In middle school and high school, the football players always got to use the weight room; I never did. And since over half my class played football, most all the other boys in my grade got bigger and beefier year after year, and I always stayed the same, seemingly shrinking beside their broadening shoulders and bulging biceps.
Even throughout college and my post-college existence, I’ve physically felt at least 5 years behind my peers – well, aside from running.
Last year I ran my first half-marathon, and I’m aiming for another 13.1-mile go in the fall. I’m currently lifting weights a couple times each week to supplement all the dang cardio that reduces my waistline month by month.
And yet I still feel so far behind everyone in that gym. Can only consistently work out for two weeks at most before I despair and skip a few days.
It’s probably why I usually work out at 11pm when there’s only 7 other people in the building, including the yellow-shirted cleaning crew with fuzzy dusting wands and dinosaur vacuums. Whenever I examine everyone inside that gym, especially the guys in their shameless tank-tops, all I see are the chiseled bodies that I don’t have.
It’s like being surrounded by all those guys in high school nearly a decade ago. All I feel in those moments is that where I am now physically is where they all were at least 5 years ago. If not longer.
5 Years Behind: Socially
Far beyond the physical, I feel inherently behind the human race in the realm of relationships. Despite the relational progress I’ve certainly made from moving across the country, living with other guys my age, finding a church, plugging into a life group, tutoring youth, and connecting deeper with kids at camp, I still feel so far behind.
It’s like I’m only just now hitting the point where I should’ve resided years ago. Take camp for instance – most every counselor last summer was still in college. Why didn’t I work at a youth camp in college?
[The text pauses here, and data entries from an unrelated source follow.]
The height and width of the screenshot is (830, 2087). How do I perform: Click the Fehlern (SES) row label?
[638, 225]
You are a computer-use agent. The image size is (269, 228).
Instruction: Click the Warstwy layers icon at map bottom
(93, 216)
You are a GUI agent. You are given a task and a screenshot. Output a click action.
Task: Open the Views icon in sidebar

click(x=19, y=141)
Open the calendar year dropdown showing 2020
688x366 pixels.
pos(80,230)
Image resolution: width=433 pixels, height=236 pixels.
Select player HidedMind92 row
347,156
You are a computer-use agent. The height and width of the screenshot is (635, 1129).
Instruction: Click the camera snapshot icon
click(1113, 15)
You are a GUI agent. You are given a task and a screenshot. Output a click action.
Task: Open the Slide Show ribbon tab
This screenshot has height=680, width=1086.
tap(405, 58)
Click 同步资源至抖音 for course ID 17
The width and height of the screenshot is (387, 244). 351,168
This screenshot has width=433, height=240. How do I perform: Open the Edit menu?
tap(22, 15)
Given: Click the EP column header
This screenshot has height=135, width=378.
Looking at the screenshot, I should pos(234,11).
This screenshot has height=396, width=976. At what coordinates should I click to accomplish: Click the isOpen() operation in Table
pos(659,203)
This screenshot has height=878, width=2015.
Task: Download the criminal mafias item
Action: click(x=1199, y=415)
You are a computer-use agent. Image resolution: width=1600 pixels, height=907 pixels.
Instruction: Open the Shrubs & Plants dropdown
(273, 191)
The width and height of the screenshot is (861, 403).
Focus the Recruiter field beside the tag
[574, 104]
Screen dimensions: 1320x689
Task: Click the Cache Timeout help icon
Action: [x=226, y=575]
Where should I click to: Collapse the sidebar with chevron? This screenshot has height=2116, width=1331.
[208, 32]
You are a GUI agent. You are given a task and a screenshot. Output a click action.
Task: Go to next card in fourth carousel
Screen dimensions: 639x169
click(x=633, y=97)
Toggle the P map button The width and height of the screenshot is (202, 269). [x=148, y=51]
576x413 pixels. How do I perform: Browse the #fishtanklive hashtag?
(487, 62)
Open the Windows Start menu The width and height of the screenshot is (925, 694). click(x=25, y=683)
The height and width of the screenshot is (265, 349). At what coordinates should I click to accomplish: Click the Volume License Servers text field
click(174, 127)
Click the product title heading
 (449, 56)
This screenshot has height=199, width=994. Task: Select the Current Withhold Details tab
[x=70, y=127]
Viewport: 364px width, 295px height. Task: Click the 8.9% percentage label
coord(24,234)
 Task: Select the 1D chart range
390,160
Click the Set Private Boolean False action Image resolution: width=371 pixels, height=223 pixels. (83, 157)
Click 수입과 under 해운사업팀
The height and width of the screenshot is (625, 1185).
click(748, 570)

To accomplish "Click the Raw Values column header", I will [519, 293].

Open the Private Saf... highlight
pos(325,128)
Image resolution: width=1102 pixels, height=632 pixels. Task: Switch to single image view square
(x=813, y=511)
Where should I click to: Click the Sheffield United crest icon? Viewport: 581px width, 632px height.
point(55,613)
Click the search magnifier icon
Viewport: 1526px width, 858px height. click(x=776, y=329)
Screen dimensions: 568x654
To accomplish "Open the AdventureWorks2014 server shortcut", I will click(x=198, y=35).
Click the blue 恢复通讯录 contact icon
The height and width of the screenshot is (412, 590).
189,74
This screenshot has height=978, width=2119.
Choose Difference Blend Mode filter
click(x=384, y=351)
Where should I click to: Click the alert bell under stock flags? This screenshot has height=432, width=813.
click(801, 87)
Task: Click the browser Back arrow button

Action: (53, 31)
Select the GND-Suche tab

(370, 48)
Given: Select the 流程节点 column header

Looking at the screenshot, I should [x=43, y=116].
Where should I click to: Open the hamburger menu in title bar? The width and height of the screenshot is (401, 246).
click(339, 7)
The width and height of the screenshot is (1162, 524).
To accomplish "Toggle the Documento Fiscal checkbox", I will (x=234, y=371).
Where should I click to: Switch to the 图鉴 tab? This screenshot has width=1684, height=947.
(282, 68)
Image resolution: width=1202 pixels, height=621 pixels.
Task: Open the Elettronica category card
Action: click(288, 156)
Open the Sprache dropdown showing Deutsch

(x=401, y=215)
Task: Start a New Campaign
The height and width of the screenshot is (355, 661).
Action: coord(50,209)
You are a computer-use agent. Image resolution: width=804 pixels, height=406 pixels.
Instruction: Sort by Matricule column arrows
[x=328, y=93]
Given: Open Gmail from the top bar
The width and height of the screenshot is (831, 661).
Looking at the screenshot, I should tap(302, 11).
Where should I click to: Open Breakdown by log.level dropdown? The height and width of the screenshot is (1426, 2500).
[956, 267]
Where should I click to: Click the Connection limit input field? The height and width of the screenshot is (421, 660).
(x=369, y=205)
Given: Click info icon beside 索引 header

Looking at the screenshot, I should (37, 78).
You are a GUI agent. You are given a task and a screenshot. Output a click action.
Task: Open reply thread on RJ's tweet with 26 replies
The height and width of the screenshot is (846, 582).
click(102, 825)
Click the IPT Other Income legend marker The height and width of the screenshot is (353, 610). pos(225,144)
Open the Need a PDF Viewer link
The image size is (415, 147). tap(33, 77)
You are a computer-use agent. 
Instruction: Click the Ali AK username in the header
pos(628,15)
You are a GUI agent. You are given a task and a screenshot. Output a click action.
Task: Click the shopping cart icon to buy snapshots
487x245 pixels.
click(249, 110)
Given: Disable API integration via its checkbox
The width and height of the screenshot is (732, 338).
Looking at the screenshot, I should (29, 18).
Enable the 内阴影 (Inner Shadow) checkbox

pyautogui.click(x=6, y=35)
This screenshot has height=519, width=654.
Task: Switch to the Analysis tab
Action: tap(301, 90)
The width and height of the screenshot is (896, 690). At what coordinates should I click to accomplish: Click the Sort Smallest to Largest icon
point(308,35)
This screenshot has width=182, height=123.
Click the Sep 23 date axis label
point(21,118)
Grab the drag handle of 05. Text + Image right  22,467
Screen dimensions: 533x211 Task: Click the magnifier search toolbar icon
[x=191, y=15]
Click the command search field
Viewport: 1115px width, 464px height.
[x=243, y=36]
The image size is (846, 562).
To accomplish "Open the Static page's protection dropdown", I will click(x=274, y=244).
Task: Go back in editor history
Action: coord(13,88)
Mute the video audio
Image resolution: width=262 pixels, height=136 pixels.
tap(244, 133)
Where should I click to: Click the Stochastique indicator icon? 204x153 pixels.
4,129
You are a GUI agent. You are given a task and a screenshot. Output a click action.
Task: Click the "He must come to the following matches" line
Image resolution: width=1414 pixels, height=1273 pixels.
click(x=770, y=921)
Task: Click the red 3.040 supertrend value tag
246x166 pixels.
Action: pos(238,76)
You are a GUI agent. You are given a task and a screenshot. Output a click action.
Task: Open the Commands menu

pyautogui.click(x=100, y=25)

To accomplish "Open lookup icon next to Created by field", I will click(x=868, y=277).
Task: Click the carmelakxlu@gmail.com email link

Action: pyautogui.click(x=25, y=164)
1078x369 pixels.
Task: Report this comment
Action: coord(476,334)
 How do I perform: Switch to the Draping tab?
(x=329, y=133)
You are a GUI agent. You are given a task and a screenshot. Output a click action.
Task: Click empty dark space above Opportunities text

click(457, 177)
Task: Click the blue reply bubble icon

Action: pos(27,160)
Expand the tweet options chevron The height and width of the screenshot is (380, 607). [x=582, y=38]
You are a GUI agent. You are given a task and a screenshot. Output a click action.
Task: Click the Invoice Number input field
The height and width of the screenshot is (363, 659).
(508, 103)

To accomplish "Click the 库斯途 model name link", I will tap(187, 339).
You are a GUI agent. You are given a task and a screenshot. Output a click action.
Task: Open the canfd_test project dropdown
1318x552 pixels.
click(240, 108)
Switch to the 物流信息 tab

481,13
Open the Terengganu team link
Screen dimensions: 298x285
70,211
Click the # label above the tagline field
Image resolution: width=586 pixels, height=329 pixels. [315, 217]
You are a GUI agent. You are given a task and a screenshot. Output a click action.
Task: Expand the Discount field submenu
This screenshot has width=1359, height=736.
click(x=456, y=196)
What was I doing during my lonely meaningless college summers?
While working with kids these last three years, I’ve often marveled over them – how these mere seventh graders exhibit infinitely superior levels of self-confidence among their peers than I do today at 26, let alone when I was their age.
Forget 5 years; maybe I’m actually 14 years behind humanity.
Just last week, I had an opportunity to convene with my life group for a bountiful potluck dinner. And yet I didn’t show. That night, after a hard isolating week, I was beyond overwhelmed by the notion of standing alongside any one of them and undoubtedly feeling inferior in their presence.
Despite all the relational progress of the last three years, I’m convinced where I am now is where everyone else enjoyed life at least 5 years ago.
5 Years Behind: Spiritually
I accepted Christ at a very young age. Somewhere between 7 and 10 years old. And yet I wasn’t baptized until just last year – at 25. At least a 15-year gap.
I didn’t feel at home in a church until 2011.
I’ve put academics and pornography and the arduous pursuit of friendship ahead of God.
I’ve never gone on a missions trip.
Praying aloud in groups freaks me out.
I don’t know how to reconcile dozens of things I read in Scripture — from God’s hardening of Pharaoh’s heart to God’s allowing numerous “heroes” like Jacob and David and Solomon to marry multiple wives to the very existence of Satan.
I often wonder if my faith is genuine. Whether I’m truly loving my neighbor as myself.
Whether I even love myself like I should.
Considering the many facets of my faith-crisis, I wonder how every other Christian my age eclipsed such conflicts at least 5 years ago.
5 Years Behind All Over
Why do the rest of my peers at church and on Facebook and in coffee shops get this thing called life?
Why is everyone either physically fit or physically confident of themselves?
Why is everyone so socially normal?
Why do large groups still cause my introverted blood to bubble?
Why do one-on-one conversations with physically/spiritually accomplished individuals induce my stuttering and blushing countenance?
Why do I receive phone calls from friends and family members alike and instinctively not want to pick up?
Why is my first instinct in social situations to run? Run far away into seclusion?
How do all my fellow Christian brothers and sisters handle their faith and life? Handle it together?
When I feel lonely or “cut off,” I scroll through my contacts and look for someone to call. Or even text. And then I don’t do either.
Too often I feel like too much of a burden on others. They’re so far ahead of me; I might as well just hide. Run. Leave.
Wander…
Right now, I feel 5 years behind everyone else. What about you?